Correspondence: Dr Chalid Assaf, Department of Dermatology, Venerology and Allergy, Skin Cancer Center Charité, Charité – Universitätsmedizin Berlin, Charitéplatz 1, Berlin 10117, Germany. E-mail: chalid.assaf@charite.de

Received 20 July 2006; Revised 7 December 2006; Accepted 20 December 2006; Published online 29 March 2007.

Abstract

Mutator phenotypes with microsatellite instability (MSI) correlated with defects in the mismatch repair system are characteristic for a subset of solid neoplasms, but are rare in non-Hodgkin lymphomas. In mismatch repair-deficient mice, however, mutator-type non-Hodgkin lymphomas are the most frequent tumors. To determine the role of MSI in mycosis fungoides, we compared the states of the eight dinucleotide microsatellite loci DXS418, DXS453, DXS556, DXS1060, D1S201, D6S260, D9S162, and D10S215 in tumor cells of 12 well-characterized patients at early- and advanced-stage diseases to matched healthy tissue.
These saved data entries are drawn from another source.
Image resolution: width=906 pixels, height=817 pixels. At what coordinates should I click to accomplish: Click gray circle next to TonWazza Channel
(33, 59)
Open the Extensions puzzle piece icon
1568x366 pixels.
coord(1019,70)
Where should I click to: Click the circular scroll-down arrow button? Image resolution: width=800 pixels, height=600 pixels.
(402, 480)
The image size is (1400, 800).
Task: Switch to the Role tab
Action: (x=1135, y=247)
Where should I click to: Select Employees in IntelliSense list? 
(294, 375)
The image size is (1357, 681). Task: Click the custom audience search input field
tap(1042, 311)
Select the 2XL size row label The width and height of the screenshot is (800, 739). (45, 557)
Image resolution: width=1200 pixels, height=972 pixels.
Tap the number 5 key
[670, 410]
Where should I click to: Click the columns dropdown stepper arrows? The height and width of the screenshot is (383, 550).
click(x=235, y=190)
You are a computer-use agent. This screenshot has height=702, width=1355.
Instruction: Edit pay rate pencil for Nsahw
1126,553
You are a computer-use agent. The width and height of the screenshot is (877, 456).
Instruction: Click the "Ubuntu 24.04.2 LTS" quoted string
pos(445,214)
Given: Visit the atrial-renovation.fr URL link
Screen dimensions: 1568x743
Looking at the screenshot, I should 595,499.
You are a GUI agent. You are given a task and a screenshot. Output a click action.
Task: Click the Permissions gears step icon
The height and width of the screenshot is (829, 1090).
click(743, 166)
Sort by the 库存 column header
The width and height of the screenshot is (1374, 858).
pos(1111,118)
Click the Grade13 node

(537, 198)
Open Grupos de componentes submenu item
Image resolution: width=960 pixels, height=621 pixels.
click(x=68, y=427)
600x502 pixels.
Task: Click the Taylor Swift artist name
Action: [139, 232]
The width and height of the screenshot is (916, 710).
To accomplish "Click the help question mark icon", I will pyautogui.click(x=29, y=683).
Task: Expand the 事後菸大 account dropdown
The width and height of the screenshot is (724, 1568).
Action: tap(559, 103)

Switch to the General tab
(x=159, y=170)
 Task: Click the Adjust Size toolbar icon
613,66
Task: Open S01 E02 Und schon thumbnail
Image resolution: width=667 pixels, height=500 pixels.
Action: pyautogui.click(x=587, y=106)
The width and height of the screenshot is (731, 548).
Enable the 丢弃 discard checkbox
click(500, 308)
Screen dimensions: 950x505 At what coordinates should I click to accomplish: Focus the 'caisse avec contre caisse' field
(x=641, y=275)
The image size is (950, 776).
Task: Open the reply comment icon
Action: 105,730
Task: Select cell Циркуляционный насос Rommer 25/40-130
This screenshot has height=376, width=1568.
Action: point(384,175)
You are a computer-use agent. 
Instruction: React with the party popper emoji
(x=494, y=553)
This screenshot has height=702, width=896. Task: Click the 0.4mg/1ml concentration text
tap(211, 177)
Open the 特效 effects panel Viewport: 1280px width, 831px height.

We did not find any MSI, although all but one patient had progressed to advanced-stage disease within the timeframe of the study. Concordantly, the expression of mismatch repair genes was normal. These results suggest that progressive accumulation of mutations as detected by MS analysis does not play a major role in the pathogenesis or in the progression of mycosis fungoides.